# start of Supplied records

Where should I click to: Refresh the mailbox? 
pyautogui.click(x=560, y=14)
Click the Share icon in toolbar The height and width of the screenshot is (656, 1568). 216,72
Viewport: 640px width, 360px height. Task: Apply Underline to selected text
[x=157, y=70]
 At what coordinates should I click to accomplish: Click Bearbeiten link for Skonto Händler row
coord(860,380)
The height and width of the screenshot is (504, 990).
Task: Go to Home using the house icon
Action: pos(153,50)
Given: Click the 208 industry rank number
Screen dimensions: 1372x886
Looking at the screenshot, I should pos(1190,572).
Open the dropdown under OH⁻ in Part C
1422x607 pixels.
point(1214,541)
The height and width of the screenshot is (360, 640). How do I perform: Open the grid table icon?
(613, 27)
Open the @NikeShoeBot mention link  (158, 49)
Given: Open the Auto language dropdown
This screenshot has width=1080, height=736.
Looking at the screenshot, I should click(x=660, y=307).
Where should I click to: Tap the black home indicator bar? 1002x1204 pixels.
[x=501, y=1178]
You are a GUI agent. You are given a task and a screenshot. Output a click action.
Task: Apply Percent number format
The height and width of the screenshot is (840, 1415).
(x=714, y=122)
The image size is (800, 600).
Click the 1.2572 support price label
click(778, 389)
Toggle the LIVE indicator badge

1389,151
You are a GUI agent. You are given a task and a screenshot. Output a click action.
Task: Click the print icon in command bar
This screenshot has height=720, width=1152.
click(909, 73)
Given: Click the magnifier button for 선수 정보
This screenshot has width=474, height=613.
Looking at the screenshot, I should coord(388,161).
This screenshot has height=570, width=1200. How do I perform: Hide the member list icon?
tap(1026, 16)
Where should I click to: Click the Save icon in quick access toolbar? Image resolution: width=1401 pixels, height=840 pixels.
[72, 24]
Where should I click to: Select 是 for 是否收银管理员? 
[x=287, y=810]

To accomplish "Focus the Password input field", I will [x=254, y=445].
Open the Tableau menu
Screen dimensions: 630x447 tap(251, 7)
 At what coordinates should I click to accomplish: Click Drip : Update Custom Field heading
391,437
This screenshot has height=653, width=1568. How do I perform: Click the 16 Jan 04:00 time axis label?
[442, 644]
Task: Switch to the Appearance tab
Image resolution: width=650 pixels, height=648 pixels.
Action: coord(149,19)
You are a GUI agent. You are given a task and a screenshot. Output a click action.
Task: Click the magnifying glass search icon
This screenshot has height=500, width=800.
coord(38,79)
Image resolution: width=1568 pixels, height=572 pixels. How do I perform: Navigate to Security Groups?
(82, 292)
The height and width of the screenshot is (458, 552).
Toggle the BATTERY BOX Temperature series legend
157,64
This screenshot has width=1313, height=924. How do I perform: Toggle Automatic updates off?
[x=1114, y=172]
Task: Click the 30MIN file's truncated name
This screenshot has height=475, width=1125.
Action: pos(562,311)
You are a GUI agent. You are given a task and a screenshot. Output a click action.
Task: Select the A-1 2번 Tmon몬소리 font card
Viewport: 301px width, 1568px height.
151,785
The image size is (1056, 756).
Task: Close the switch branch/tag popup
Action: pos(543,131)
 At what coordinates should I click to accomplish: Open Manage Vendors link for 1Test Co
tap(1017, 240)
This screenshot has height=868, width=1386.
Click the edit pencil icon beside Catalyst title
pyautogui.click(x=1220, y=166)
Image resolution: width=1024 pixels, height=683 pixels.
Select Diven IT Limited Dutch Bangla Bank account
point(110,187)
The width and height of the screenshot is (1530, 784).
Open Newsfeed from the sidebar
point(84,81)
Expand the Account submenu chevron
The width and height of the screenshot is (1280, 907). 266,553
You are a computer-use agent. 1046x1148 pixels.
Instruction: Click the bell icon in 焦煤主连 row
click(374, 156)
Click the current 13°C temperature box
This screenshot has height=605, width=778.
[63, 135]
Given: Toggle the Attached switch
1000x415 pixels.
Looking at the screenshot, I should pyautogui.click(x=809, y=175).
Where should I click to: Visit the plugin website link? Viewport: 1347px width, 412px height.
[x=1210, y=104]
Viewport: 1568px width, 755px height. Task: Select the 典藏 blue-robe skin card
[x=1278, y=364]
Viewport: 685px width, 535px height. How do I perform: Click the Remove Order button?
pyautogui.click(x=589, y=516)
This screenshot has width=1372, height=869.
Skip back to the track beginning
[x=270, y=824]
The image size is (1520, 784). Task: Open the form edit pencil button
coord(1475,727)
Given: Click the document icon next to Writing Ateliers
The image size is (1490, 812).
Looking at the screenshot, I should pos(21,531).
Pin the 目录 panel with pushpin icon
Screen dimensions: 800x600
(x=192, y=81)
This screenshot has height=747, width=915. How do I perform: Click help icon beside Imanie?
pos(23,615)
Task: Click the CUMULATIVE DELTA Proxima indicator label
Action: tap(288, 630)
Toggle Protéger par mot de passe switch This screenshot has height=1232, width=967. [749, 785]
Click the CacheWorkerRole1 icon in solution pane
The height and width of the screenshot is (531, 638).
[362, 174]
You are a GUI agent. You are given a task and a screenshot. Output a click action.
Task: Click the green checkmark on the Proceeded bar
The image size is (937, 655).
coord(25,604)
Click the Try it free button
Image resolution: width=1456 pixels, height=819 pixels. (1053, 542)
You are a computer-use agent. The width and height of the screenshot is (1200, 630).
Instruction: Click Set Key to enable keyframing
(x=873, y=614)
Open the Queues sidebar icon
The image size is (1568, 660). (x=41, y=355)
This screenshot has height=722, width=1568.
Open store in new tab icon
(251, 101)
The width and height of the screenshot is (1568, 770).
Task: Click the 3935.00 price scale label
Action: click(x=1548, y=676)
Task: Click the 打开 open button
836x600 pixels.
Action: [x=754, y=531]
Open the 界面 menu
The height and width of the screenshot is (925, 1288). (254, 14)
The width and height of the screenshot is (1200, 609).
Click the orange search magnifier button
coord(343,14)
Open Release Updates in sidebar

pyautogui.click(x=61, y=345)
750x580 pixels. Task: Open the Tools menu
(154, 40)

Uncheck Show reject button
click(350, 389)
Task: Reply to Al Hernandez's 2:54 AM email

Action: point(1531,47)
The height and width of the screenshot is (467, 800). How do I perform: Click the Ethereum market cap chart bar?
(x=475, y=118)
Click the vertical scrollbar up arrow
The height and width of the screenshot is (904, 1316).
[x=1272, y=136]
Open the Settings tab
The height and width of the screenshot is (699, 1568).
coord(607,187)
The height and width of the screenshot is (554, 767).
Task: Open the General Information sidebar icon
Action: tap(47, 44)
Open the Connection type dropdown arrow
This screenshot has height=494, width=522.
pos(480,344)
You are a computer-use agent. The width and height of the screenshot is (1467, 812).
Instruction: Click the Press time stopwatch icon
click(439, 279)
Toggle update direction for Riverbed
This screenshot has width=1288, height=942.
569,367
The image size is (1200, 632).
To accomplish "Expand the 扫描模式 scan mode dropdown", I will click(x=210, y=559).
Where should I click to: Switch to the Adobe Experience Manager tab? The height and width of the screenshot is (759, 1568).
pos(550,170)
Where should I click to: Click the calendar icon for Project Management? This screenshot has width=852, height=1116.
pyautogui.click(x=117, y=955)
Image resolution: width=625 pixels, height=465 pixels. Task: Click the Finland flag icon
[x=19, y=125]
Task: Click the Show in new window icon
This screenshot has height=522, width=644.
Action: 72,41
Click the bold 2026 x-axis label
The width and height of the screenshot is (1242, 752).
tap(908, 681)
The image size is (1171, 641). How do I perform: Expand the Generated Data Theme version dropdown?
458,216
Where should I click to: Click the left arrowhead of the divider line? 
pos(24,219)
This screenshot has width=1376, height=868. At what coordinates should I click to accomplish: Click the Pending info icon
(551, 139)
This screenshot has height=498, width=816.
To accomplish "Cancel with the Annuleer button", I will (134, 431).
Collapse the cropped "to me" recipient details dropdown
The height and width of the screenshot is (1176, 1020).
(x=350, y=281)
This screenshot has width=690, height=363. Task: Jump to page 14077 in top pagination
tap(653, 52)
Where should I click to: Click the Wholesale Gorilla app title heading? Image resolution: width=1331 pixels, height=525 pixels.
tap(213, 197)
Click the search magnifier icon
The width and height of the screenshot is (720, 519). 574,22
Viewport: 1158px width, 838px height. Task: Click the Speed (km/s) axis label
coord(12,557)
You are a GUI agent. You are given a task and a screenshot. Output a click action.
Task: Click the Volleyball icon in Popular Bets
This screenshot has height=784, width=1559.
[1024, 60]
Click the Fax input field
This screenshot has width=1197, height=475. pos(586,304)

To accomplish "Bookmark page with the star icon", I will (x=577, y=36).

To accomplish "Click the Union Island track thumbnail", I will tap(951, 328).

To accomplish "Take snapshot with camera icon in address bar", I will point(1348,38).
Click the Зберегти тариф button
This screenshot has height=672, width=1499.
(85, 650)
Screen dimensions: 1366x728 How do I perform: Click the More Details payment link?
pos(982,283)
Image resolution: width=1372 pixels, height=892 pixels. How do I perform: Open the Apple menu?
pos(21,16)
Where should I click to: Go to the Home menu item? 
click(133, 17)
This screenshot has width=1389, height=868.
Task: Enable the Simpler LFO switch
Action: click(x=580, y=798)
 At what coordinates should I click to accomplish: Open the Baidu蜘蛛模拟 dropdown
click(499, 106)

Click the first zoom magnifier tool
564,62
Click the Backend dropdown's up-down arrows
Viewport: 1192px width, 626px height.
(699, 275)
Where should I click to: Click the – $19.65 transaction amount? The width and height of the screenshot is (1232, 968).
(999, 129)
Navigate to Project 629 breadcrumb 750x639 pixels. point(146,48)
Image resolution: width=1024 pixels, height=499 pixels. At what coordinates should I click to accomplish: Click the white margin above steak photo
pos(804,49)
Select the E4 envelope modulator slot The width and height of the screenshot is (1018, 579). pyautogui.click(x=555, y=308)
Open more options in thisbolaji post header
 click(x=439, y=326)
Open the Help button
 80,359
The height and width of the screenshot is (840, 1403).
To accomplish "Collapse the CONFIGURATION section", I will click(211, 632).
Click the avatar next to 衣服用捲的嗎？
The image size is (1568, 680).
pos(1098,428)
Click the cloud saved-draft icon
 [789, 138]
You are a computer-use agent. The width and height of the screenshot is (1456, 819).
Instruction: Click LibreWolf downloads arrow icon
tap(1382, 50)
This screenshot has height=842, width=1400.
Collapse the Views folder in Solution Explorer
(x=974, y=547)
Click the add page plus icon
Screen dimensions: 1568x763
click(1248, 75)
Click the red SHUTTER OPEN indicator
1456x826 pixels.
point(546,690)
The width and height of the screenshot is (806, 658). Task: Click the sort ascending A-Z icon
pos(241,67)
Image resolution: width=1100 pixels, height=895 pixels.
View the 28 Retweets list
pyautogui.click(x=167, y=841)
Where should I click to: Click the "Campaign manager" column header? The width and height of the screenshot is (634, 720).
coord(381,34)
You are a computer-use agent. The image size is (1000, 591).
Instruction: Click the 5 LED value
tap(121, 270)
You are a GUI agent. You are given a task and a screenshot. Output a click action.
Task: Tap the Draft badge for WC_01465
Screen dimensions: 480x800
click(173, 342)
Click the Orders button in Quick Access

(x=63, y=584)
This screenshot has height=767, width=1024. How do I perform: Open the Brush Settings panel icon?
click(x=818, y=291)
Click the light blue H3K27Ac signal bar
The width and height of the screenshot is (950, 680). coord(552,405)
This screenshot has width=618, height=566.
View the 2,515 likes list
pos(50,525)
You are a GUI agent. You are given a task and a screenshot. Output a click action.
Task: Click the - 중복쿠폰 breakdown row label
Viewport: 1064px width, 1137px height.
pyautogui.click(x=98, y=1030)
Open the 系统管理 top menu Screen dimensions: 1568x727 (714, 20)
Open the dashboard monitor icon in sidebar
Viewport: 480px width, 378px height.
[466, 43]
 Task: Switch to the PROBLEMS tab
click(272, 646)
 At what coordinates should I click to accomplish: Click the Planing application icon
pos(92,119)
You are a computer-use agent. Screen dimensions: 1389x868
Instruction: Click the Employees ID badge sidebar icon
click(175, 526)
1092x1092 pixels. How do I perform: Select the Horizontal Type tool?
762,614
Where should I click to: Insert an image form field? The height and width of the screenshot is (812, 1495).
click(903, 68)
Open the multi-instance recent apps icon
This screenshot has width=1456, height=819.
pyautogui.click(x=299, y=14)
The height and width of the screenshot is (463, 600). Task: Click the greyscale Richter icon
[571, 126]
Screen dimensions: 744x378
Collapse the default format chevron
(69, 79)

# end of Supplied records

▸ **Objective**:
Rewrite the lines from the start through the line containing "[x=157, y=70]", replacing "mailbox" with "inbox" and leaving everything else unchanged.

▸ **Reply to the exercise**:
Where should I click to: Refresh the inbox? 
pyautogui.click(x=560, y=14)
Click the Share icon in toolbar The height and width of the screenshot is (656, 1568). 216,72
Viewport: 640px width, 360px height. Task: Apply Underline to selected text
[x=157, y=70]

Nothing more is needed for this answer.